Just FYI, not that anyone was asking!
Funny again – MFAC is another I bought a tiny piece of. Same reason, saw same stuff on the CUBI call, same Sidhu relationships – he put his daughter in charge of BankMobile recently, though his son is no longer CEO of MFAC which is maybe a negative on a deal? Anyway seems likely its BankMobile and they look like a good platform and growing. But I can’t figure out how its going to work with the redemptions either, they have like $35mm or so left I think, so I’m just kinda waiting on something to happen. But the redemptions are funny too because if you look at the bigger holders that had to report, they didn’t fully redeem. – In fact biggest holder Glazer capital reduced by exact amount of total reduction – 76%. Another large holder Millennium reduced but still holds 9% position. So whats the deal? I don’t get it.
Yeah, same. The only think I could think of was that bigger holders wanted the cash back in their pockets rather than waiting for a deal (it was May, so the market worst was over, but I can still see that line of thinking re: liquidity), with an understanding that they’d have the opportunity to buy back in if/when a definitive deal was struck (unless Sidhu has other backers lined up? Or is paying for it himself?). Makes sense too if the deal runs into more roadblocks. But honestly, just guessing. It’s weird.

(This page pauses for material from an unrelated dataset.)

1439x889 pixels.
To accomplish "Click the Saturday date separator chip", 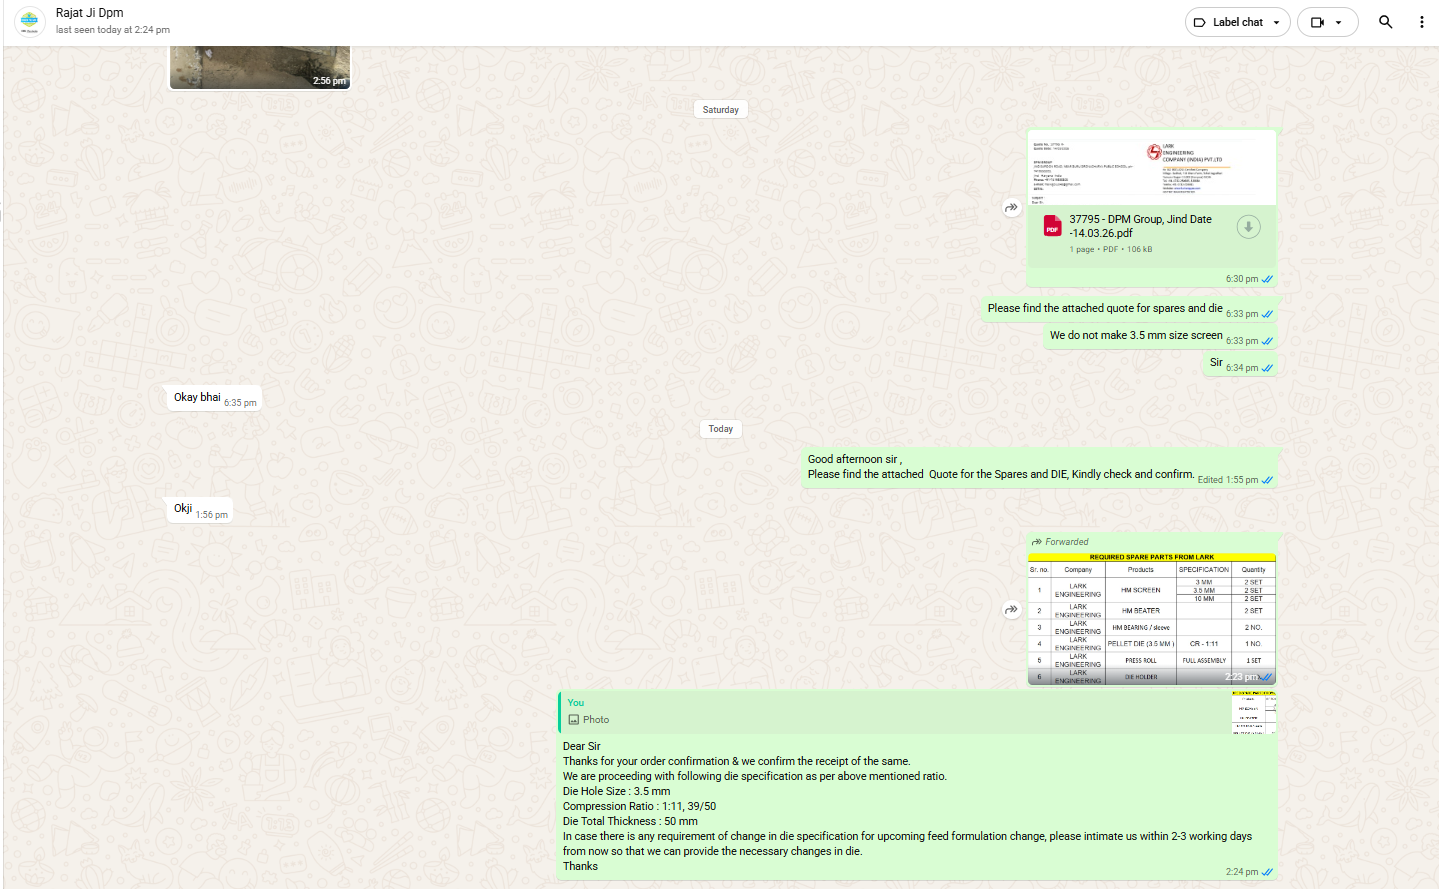I will point(720,110).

Bankmobile is cool because it’s a real business and one that seems like it can be break-even and grow, though also far from exciting and you could argue that their target demo is even more stressed than usual now. But I’m holding on for now, and as usual kicking myself for not buying more warrants all around a few weeks ago.
I’m glad that you like the book! It really helped me crystalize a lot of the things I was suspecting when I first read it.
As a follow up to that, I thought the recent interview with Charlie McElligot on Macrovoices podcast was very interesting. As well as Michael Green’s interviews & podcasts on passive ETF flows dynamic influencing the markets. Hope you will find them helpful!
Sure I will. The more I think about the book, and read it again (and soon again I imagine) the more I think it is pretty important. This rhymes like 2005-2008 to me – but instead of mortgages its the S&P and instead of CDOs its vol. The asset can become unhinged with underlying reality because the players driving the asset are making money on side bets and those side bets are for a while at least just juicing the underlying market. So fun times – until at some point not. But honestly, and tell me what you think, but I can’t quite wrap my head around the end games they describe.
I’ll have to get back to you on the end game part as I’ve only read it once.
Everything is interchangeably linked and correlated and thats what makes this market so insanely dangerous on so many levels. Subdued vol drives up leverage in trend following strategies and cash secured put selling (something you see in many structured retail products these days – equity linked notes that pays ~7-10% dividend).
I truly believe we have passed the point of no return and that we’ll see a boom and bust cycle happen in markets every 1-2 years
I don’t have the same skills at picking small caps like you do, so I’ve changed my method mainly focusing on spotting the technical signals near turns. Would recommend you to take a look at:
Thanks for the recommendation. This is one of the most important books I have ever read.